Document source.
★ ★ ★ ★ ★ ★ ★
Insolite

Longue vie à la Coccinelle (1939-2019)

Coccinelle. Beetle. Käfer. Bug. Vocho. Notre bien aimée compagne de mille et un voyages a porté bien des surnoms au cours de sa longue vie, variant selon les contrées traversées. Bien peu de gens savent qu’elle n’a jamais vraiment porté le nom de « Beetle » pendant sa glorieuse époque de motorisation arrière. Cette icône sur roues a survécu aux modèles issus de sa génétique, soit les Karmann-Ghia, Kombi / Type 2 et Type 3 (Squareback, 411, 412, …). Elle laisse derrière elle une descendance solide, moderne, audacieuse, élaborée sur l’empire industriel qu’elle a érigé un succès à la fois.

Plus que toute autre voiture ne le sera jamais, la Coccinelle est étroitement liée à l’histoire avec un grand H du 20e siècle. Elle est née pendant l’une des périodes les plus sombres de l’humanité, a fourni du travail à des milliers de gens, parcourue les routes du monde et est devenue une étoile au cinéma comme sur les circuits. Comme aucune autre machine avant elle, pour plusieurs, elle est devenue une amie.

De bien sombres débuts

Le nom Volkswagen signifie, littéralement, « voiture du peuple ». Ce peuple, c’est le peuple allemand, celui de la sinistre époque du Troisième Reich. Dans sa folie mégalomane, Adolf Hitler a voulu mettre son peuple sur roues. Il a donc fait construire le réseau des autobahns, les fameuses autoroutes allemandes, puis son ministère des transports a lancé un appel d’offres pour la conception d’une voiture du peuple selon un devis très strict : la voiture devrait pouvoir transporter quatre personnes, filer à 100 km/h et pouvoir être construite à très faible coût au rythme fou d’un million d’unités par an. À cette époque d’entre les deux guerres, l’industrie automobile allemande est florissante et les puissantes Mercedes et Auto-Union dominent les compétitions. Ces grandes marques ne faisaient pas toutefois dans la tôle modeste, et Hitler exigeait un prix de vente de 1 000 RM (Reichsmark).

Et c’est le Dr Ing e.h. Ferdinand Porsche qui déposa une proposition le 22 juin 1934. L’atelier Porsche reprit des concepts élaborés pour les firmes Zündapp et NSU et les affûta pour répondre au devis. Ainsi, Porsche exigea de son équipe l’emploi de matériaux légers comme l’aluminium et le magnésium pour le moteur, qu’il voulait léger, compact et simple, d’où le choix du refroidissement à l’air. Après avoir expérimenté avec diverses configurations et des moteurs à deux temps, le fameux moteur à plat « boxer » à quatre temps était né. Une puissance de 26 chevaux était l’objectif, d’où des limites très strictes pour le poids du châssis et de la carrosserie à concevoir. De la recherche de légèreté, de rigidité et d’optimisation des coûts sont nés, après plusieurs prototypes, le célèbre châssis plat, la suspension avant à tube de torsion et le pont-transmission arrière. La carrosserie aérodynamique sera boulonnée à cette plateforme. Une légende est née.
★ ★ ★ ★ ★ ★ ★
Consigne A. Traduisez en anglais la phrase suivante, tirée de l'article sur la Coccinelle : « Le nom Volkswagen signifie, littéralement, « voiture du peuple ». »
Consigne B. Pour chacun des énoncés ci-dessous, dites par oui ou par non s'il concorde avec l'article sur la Coccinelle, en citant les mots du texte qui tranchent. (i) Ferdinand Porsche a déposé sa proposition le 22 juin 1934. (ii) Le moteur conçu par l'atelier Porsche était refroidi par eau. (iii) Hitler exigeait un prix de vente de 1 000 RM.
Consigne C. Rédigez la suite de l'article sur la Coccinelle en partant de la dernière phrase qu'il présente.

Segment de données.
★ ★ ★ ★ ★ ★ ★
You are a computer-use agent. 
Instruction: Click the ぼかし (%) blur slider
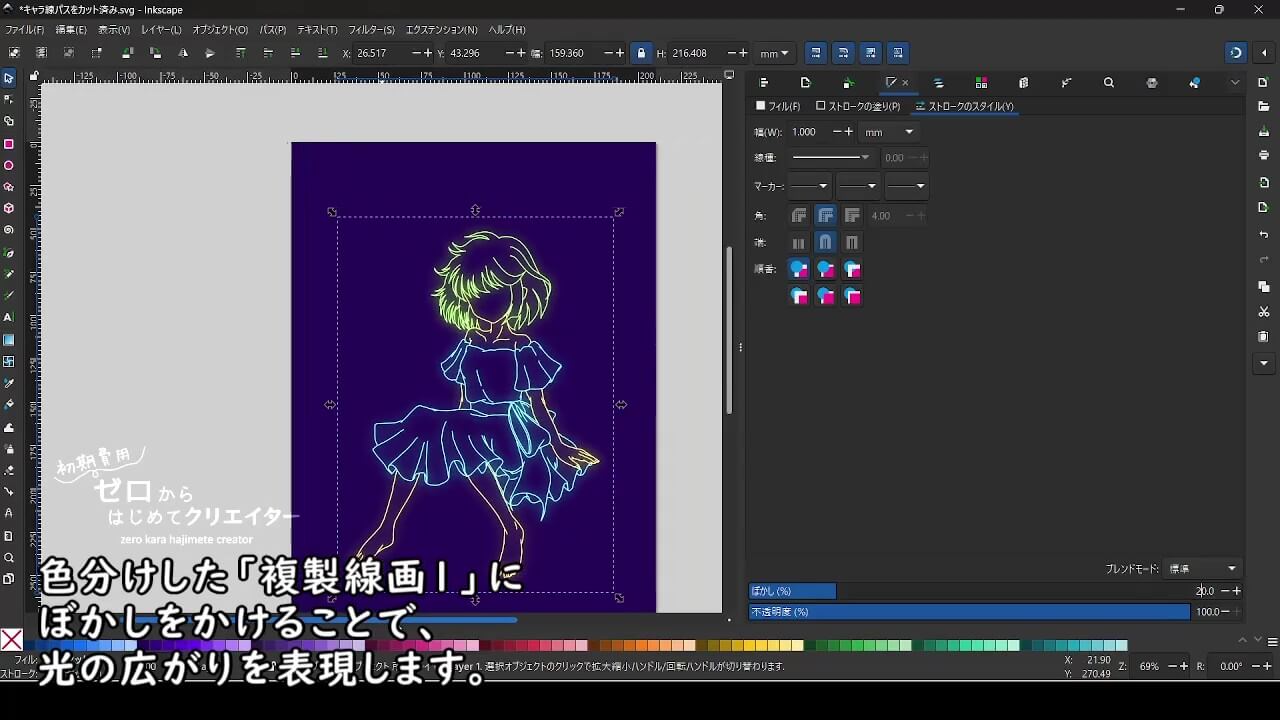click(970, 591)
★ ★ ★ ★ ★ ★ ★
Réponse attendue A. The name Volkswagen means, literally, "people's car."

Réponse attendue B.
(i) Oui : « c’est le Dr Ing e.h. Ferdinand Porsche qui déposa une proposition le 22 juin 1934 ».
(ii) Non : « d’où le choix du refroidissement à l’air ».
(iii) Oui : « Hitler exigeait un prix de vente de 1 000 RM (Reichsmark) ».

Réponse attendue C.
Les prototypes d’évaluation se sont finalement lancés sur les routes allemandes en octobre 1936, chaque véhicule parcourant près de 30 000 km en seulement deux mois, le tout ponctué de démontages, d’analyses et d’installation de pièces revues. Les pilotes d’essai, recrutés chez les SS, ont vécu quelques anecdotes, dont une collision à haute vitesse à angle droit qui a renversé un camion; le pilote était indemne, la voiture était donc sûre. Le prototype inusité du Dr Porsche se révélait aussi plus stable et confortable que les petites voitures plus conventionnelles produites par Adler et DKW.

Après d’ultimes raffinements, la Volkswagen est prête pour la production en 1939, dans l’immense usine de Wolfsburg construite expressément pour la voiture du peuple, devenue KdF Wagen, qui se traduit par « la voiture de la force par la joie », dans la propagande nazie. Plus qu’une usine, c’est une ville complète qui fut créée de toutes pièces, un projet de plus de 200 millions de RM. La production est lancée. Le prix de la voiture grimpant, un stratège d’épargne par carnet de timbres est mis de l’avant par le Reich, mais aucun consommateur ne prendra jamais livraison d’une KdF Wagen…

La Coccinelle s’en va t’en guerre

La Seconde Guerre mondiale est déclenchée. Les premières KdF Wagen produites deviennent des véhicules militaires, puis le Dr Porsche et son équipe conçoivent des véhicules plus robustes et purement militaires sur la base de la Volkswagen, fort convoités des collectionneurs aujourd’hui : le Kübelwagen, la « Jeep » des allemands, et le « Schwimmwagen », son cousin amphibie. L’usine de Wolfsburg assemble maintenant ces véhicules de guerre et elle constitue une cible de choix pour les troupes alliées. Sur ses chaînes de montage, on retrouve des soldats faits prisonniers et condamnés à bosser pour la machine de guerre nazie. Certains prenaient un malin plaisir à bâcler les soudures, en particulier sur les amphibies, dans l’espoir qu’ils coulent au premier cours d’eau franchi.

L’usine est sévèrement touchée par les bombardements, détruite à 65 %, et quand enfin l’occupant prend possession des lieux, considérés comme bien nazi, il découvre des dégâts, certes, mais aussi un important stock de pièces, de machinerie et de moules à tôles. La population civile est aussi mal en point, affamée, appauvrie et en manque de travail. Pour ajouter une couche, les 270 000 épargnants du carnet de timbres ont perdu leur investissement. Le gouvernement militaire allié assure alors la transition entre l’ancienne dictature et la future République fédérale d’Allemagne; il redonne aux Allemands un boulot, et la fierté bien humaine de gagner son pain. Et Wolfsburg trouve son sauveur : Nordhoff.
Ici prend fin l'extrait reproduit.